We spend a good majority of our time in our homes. In fact, the Environmental Protection Agency (EPA) has estimated being indoors accounts for 90% of our days. However, the EPA also says your indoor air can be three to five times worse than outside.
That’s because our residences are firmly sealed to enhance energy efficiency. While this is fantastic for your energy bills, it’s not so good if you’re among the 40% of the population with respiratory allergies.

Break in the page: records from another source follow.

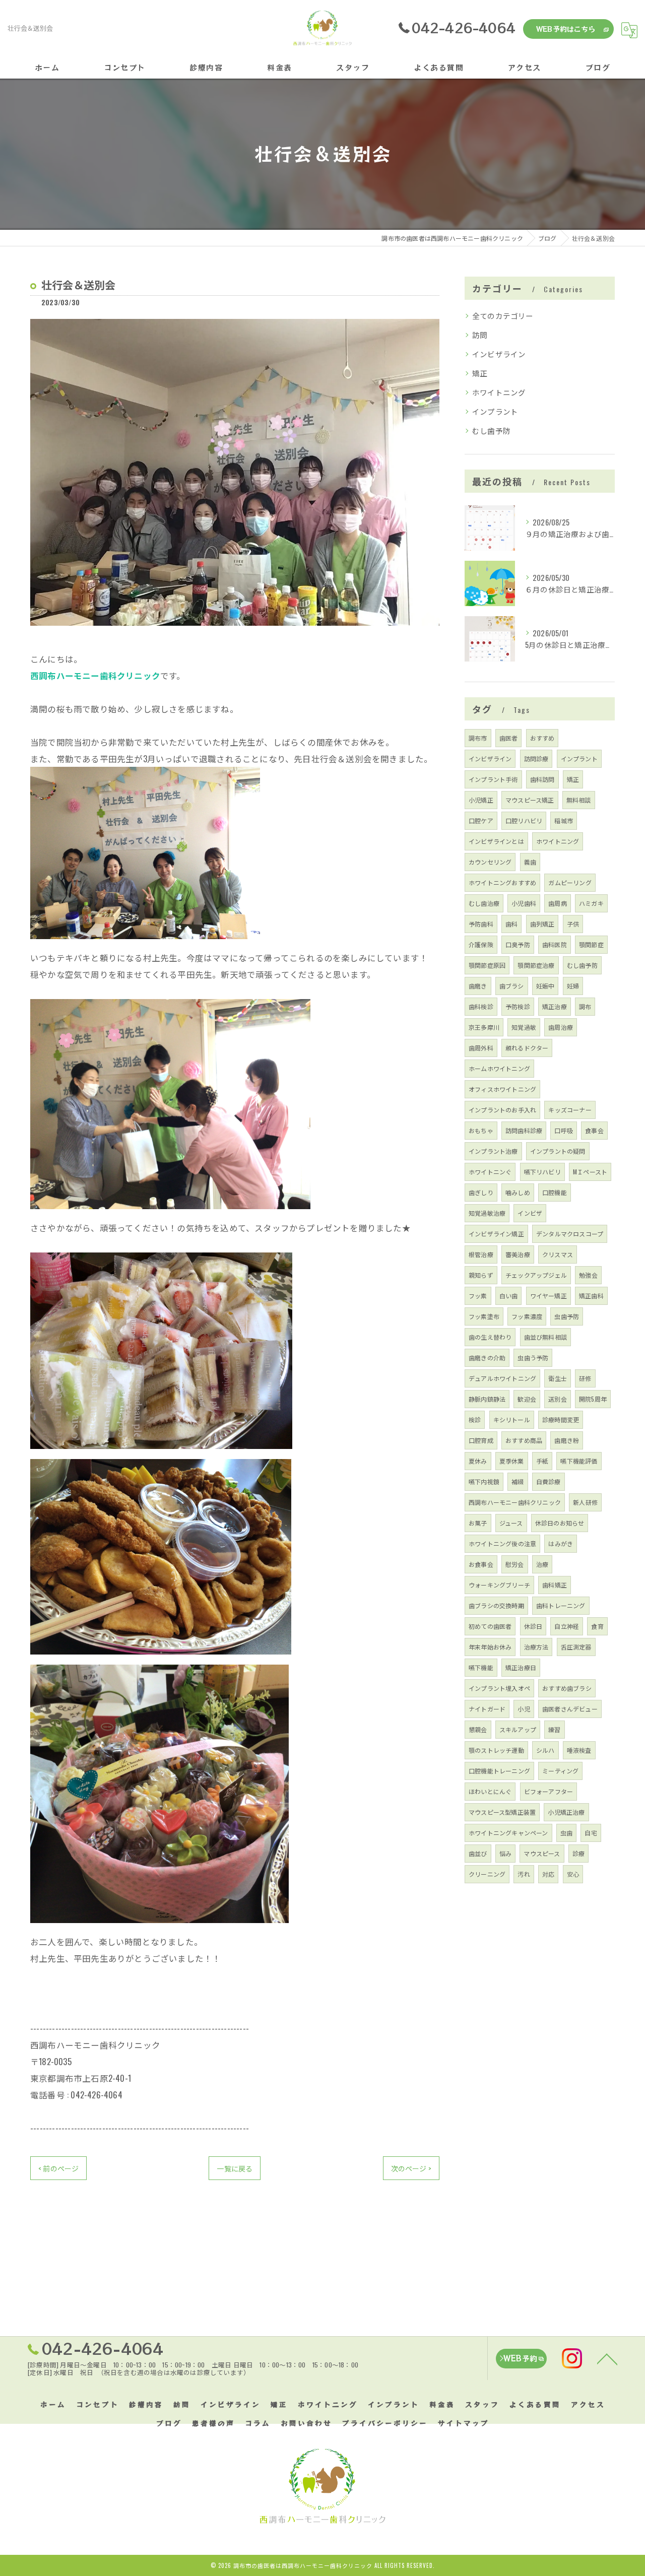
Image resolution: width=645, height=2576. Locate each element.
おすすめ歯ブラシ (567, 1688)
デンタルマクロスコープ (569, 1233)
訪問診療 (536, 758)
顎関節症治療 (536, 965)
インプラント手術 (493, 779)
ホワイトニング (499, 392)
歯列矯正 (542, 923)
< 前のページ (58, 2168)
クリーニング (487, 1874)
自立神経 (566, 1626)
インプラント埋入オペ (499, 1688)
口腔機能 (554, 1192)
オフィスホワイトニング (502, 1089)
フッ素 (478, 1295)
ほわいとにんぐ (490, 1791)
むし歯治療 (484, 903)
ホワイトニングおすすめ (502, 882)
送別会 (557, 1399)
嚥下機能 (481, 1667)
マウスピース (542, 1853)
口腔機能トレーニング (499, 1770)
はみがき (560, 1543)
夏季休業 (511, 1461)
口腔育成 (481, 1440)
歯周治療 (560, 1027)
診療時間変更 (560, 1419)
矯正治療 (554, 1006)
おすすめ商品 (523, 1440)
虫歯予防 (566, 1316)
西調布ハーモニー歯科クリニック (515, 1502)
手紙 (542, 1461)
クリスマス (557, 1254)
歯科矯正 (554, 1584)
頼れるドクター (526, 1047)
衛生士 (557, 1378)
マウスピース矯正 (529, 800)
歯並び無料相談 (545, 1337)
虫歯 (566, 1832)
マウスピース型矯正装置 (502, 1812)
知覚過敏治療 (487, 1213)
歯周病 (557, 903)
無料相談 (578, 800)
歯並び (478, 1853)
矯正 (479, 373)
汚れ (524, 1874)
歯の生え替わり (490, 1337)
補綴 (517, 1481)
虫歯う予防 (533, 1357)
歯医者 (508, 738)
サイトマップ (463, 2423)
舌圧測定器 (576, 1646)
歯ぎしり (481, 1192)
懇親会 (478, 1729)
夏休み (478, 1461)
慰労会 (514, 1564)
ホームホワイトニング (499, 1068)
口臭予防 (517, 944)
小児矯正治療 (566, 1812)
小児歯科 (523, 903)
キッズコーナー (569, 1109)
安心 (573, 1874)
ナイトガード (487, 1708)
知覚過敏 (523, 1027)
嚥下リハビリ (542, 1171)
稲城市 (563, 820)
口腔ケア (481, 820)
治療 (542, 1564)
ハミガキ (591, 903)
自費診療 (548, 1481)
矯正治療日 (520, 1667)
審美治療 (517, 1254)
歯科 (511, 923)
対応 (548, 1874)
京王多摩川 (484, 1027)
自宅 (591, 1832)
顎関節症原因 (487, 965)
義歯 (530, 861)
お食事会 (481, 1564)
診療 (578, 1853)
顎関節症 (591, 944)
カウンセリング (490, 861)
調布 (585, 1006)
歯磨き (478, 985)
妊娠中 (545, 985)
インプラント (495, 411)
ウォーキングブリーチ (499, 1584)
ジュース (511, 1522)
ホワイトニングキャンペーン (508, 1832)
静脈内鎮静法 (487, 1399)
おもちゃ (481, 1130)
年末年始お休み (490, 1646)
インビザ (530, 1213)
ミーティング (560, 1770)
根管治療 (481, 1254)
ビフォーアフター (548, 1791)
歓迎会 (527, 1399)
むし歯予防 (491, 430)
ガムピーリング (569, 882)
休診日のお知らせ (560, 1522)
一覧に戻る (234, 2168)
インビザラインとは (496, 841)
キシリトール (511, 1419)
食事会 (594, 1130)
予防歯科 (481, 923)
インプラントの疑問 (558, 1151)
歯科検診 (481, 1006)
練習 (554, 1729)
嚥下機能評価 (578, 1461)
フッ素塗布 (484, 1316)
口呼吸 (563, 1130)
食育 (597, 1626)
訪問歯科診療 (523, 1130)
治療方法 (536, 1646)
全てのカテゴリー (503, 315)
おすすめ (542, 738)
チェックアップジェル (536, 1275)
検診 (475, 1419)
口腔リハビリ (523, 820)
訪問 (479, 334)
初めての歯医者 (490, 1626)
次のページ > (411, 2168)
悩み (505, 1853)
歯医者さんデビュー (570, 1708)
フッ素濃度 (526, 1316)
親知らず (481, 1275)
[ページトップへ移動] (607, 2358)
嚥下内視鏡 (484, 1481)
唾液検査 (579, 1750)
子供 (573, 923)
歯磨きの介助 (487, 1357)
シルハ (545, 1750)
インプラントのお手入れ (502, 1109)
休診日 (533, 1626)
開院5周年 (593, 1399)
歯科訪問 (542, 779)
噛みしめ (517, 1192)
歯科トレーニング (561, 1605)
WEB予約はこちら (566, 29)
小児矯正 (481, 800)
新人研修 (585, 1502)
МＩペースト (590, 1171)
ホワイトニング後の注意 (502, 1543)
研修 (585, 1378)
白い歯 (508, 1295)
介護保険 (481, 944)
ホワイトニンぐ (490, 1171)
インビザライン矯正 (496, 1233)
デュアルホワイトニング (502, 1378)
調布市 (478, 738)
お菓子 (478, 1522)
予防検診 (517, 1006)
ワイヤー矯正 (548, 1295)
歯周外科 (481, 1047)
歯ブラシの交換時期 (496, 1605)
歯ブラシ (511, 985)
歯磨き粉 (566, 1440)
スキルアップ (517, 1729)
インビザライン (499, 354)
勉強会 (588, 1275)
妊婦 (573, 985)
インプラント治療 (493, 1151)
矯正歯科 (591, 1295)
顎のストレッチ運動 (496, 1750)
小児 (524, 1708)
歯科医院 (554, 944)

When outside ventilation is restricted, pollutants like dust and volatile organic compounds (VOCs) could get trapped. Consequently, these pollutants might aggravate your allergies.
You can improve your indoor air quality with clean air and usual dusting and vacuuming. But if you’re still having issues with symptoms while you’re at your residence, an air purifier could be able to help.
While it can’t eliminate pollutants that have settled on your furniture or carpet, it may help purify the air moving around your house.
And air purification has also been scientifically verified to help lower some allergic symptoms, according to the American College of Allergy, Asthma and Immunology. It could also be useful if you or a loved one has lung trouble, like emphysema or COPD.
There are two options, a portable air purifier or a whole-home air purifier. We’ll discuss the differences so you can learn what’s right for your home.
Whole-House Air Purifier vs. Portable Air Purifiers
A portable air purifier is for a single room. A whole-house air purifier accompanies your HVAC system to clean your entire house. Some kinds can work by themselves when your home comfort system isn’t on.
What’s the Best Air Purifier for Allergies?
Seek an option with a High Efficiency Particulate Air (HEPA) filter. HEPA filters are installed in hospitals and deliver the greatest filtration you can get, as they eliminate 99.97% of particles in the air.
HEPA filters are even more powerful when used with an ultraviolet (UV) germicidal light. This powerful combination can wipe out dust, dander, pollen and mold, all of which are standard allergens. For the ultimate in air purification, consider a unit that also has a carbon-based filter to reduce household vapors.
Avoid buying an air purifier that makes ozone, which is the top ingredient in smog. The EPA warns ozone could irritate respiratory troubles, even when discharged at low amounts.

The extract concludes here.